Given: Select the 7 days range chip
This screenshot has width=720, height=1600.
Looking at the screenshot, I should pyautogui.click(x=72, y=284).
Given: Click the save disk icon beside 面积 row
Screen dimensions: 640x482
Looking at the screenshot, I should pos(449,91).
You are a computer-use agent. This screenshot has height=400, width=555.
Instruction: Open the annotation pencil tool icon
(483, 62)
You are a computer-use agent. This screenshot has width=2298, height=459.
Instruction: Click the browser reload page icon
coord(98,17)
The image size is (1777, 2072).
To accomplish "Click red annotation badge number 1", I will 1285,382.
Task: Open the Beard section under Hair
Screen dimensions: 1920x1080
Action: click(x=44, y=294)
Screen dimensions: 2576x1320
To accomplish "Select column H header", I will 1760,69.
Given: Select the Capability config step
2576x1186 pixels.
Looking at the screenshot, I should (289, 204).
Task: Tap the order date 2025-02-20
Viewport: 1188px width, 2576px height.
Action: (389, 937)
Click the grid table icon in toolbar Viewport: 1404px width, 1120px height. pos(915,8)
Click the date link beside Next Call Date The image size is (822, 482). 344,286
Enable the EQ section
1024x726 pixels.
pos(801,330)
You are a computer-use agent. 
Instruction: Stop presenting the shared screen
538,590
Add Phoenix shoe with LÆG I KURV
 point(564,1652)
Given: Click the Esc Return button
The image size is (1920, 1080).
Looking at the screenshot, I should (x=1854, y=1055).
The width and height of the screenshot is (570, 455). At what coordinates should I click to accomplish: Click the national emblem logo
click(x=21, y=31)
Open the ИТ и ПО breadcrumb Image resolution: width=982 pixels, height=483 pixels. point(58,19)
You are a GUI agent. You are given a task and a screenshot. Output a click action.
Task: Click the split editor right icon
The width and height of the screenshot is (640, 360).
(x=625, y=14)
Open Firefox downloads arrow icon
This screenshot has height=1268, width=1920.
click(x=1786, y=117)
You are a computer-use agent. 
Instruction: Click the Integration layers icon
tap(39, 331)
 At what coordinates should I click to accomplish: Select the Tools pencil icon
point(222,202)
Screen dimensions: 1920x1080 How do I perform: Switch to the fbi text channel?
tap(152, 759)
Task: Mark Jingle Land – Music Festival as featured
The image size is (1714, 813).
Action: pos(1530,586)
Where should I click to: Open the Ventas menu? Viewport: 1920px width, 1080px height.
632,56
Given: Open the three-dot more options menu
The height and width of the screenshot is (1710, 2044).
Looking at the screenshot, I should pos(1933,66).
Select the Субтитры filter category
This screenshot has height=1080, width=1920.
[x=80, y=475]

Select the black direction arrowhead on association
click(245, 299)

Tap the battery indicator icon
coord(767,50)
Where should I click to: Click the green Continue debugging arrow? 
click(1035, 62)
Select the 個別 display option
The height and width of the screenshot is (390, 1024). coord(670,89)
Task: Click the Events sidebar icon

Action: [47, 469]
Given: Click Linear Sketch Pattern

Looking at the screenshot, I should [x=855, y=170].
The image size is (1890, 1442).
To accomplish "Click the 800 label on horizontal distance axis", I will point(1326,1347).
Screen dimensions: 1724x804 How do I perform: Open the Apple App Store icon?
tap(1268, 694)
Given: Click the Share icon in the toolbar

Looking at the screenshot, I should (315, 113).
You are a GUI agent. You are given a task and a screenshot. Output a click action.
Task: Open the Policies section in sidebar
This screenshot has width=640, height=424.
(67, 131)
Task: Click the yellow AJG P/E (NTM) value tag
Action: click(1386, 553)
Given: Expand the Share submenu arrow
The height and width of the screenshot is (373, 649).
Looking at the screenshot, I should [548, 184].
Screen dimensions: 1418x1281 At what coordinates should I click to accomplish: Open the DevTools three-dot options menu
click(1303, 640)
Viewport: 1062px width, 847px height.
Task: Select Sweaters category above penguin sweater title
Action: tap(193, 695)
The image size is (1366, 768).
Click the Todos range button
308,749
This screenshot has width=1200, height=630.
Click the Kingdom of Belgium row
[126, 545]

* WRITTEN PROBLEM
Copy all the entries above again, substituting "Display size" for each occurrence of "Screen dimensions" and leaving everything else unchanged.

* FULL ANSWER
Given: Select the 7 days range chip
This screenshot has width=720, height=1600.
Looking at the screenshot, I should pyautogui.click(x=72, y=284).
Given: Click the save disk icon beside 面积 row
Display size: 640x482
Looking at the screenshot, I should pos(449,91).
You are a computer-use agent. This screenshot has height=400, width=555.
Instruction: Open the annotation pencil tool icon
(483, 62)
You are a computer-use agent. This screenshot has width=2298, height=459.
Instruction: Click the browser reload page icon
coord(98,17)
The image size is (1777, 2072).
To accomplish "Click red annotation badge number 1", I will 1285,382.
Task: Open the Beard section under Hair
Display size: 1920x1080
Action: click(x=44, y=294)
Display size: 2576x1320
To accomplish "Select column H header", I will 1760,69.
Given: Select the Capability config step
2576x1186 pixels.
Looking at the screenshot, I should (289, 204).
Task: Tap the order date 2025-02-20
Viewport: 1188px width, 2576px height.
Action: (389, 937)
Click the grid table icon in toolbar Viewport: 1404px width, 1120px height. pos(915,8)
Click the date link beside Next Call Date The image size is (822, 482). 344,286
Enable the EQ section
1024x726 pixels.
pos(801,330)
You are a computer-use agent. 
Instruction: Stop presenting the shared screen
538,590
Add Phoenix shoe with LÆG I KURV
 point(564,1652)
Given: Click the Esc Return button
The image size is (1920, 1080).
Looking at the screenshot, I should (x=1854, y=1055).
The width and height of the screenshot is (570, 455). At what coordinates should I click to accomplish: Click the national emblem logo
click(x=21, y=31)
Open the ИТ и ПО breadcrumb Image resolution: width=982 pixels, height=483 pixels. point(58,19)
You are a GUI agent. You are given a task and a screenshot. Output a click action.
Task: Click the split editor right icon
The width and height of the screenshot is (640, 360).
(x=625, y=14)
Open Firefox downloads arrow icon
This screenshot has height=1268, width=1920.
click(x=1786, y=117)
You are a computer-use agent. 
Instruction: Click the Integration layers icon
tap(39, 331)
 At what coordinates should I click to accomplish: Select the Tools pencil icon
point(222,202)
Display size: 1920x1080 How do I perform: Switch to the fbi text channel?
tap(152, 759)
Task: Mark Jingle Land – Music Festival as featured
The image size is (1714, 813).
Action: pos(1530,586)
Where should I click to: Open the Ventas menu? Viewport: 1920px width, 1080px height.
632,56
Given: Open the three-dot more options menu
The height and width of the screenshot is (1710, 2044).
Looking at the screenshot, I should pos(1933,66).
Select the Субтитры filter category
This screenshot has height=1080, width=1920.
[x=80, y=475]

Select the black direction arrowhead on association
click(245, 299)

Tap the battery indicator icon
coord(767,50)
Where should I click to: Click the green Continue debugging arrow? 
click(1035, 62)
Select the 個別 display option
The height and width of the screenshot is (390, 1024). coord(670,89)
Task: Click the Events sidebar icon

Action: [47, 469]
Given: Click Linear Sketch Pattern

Looking at the screenshot, I should [x=855, y=170].
The image size is (1890, 1442).
To accomplish "Click the 800 label on horizontal distance axis", I will point(1326,1347).
Display size: 1724x804 How do I perform: Open the Apple App Store icon?
tap(1268, 694)
Given: Click the Share icon in the toolbar

Looking at the screenshot, I should (315, 113).
You are a GUI agent. You are given a task and a screenshot. Output a click action.
Task: Open the Policies section in sidebar
This screenshot has width=640, height=424.
(67, 131)
Task: Click the yellow AJG P/E (NTM) value tag
Action: click(1386, 553)
Given: Expand the Share submenu arrow
The height and width of the screenshot is (373, 649).
Looking at the screenshot, I should [548, 184].
Display size: 1418x1281 At what coordinates should I click to accomplish: Open the DevTools three-dot options menu
click(1303, 640)
Viewport: 1062px width, 847px height.
Task: Select Sweaters category above penguin sweater title
Action: tap(193, 695)
The image size is (1366, 768).
Click the Todos range button
308,749
This screenshot has width=1200, height=630.
Click the Kingdom of Belgium row
[126, 545]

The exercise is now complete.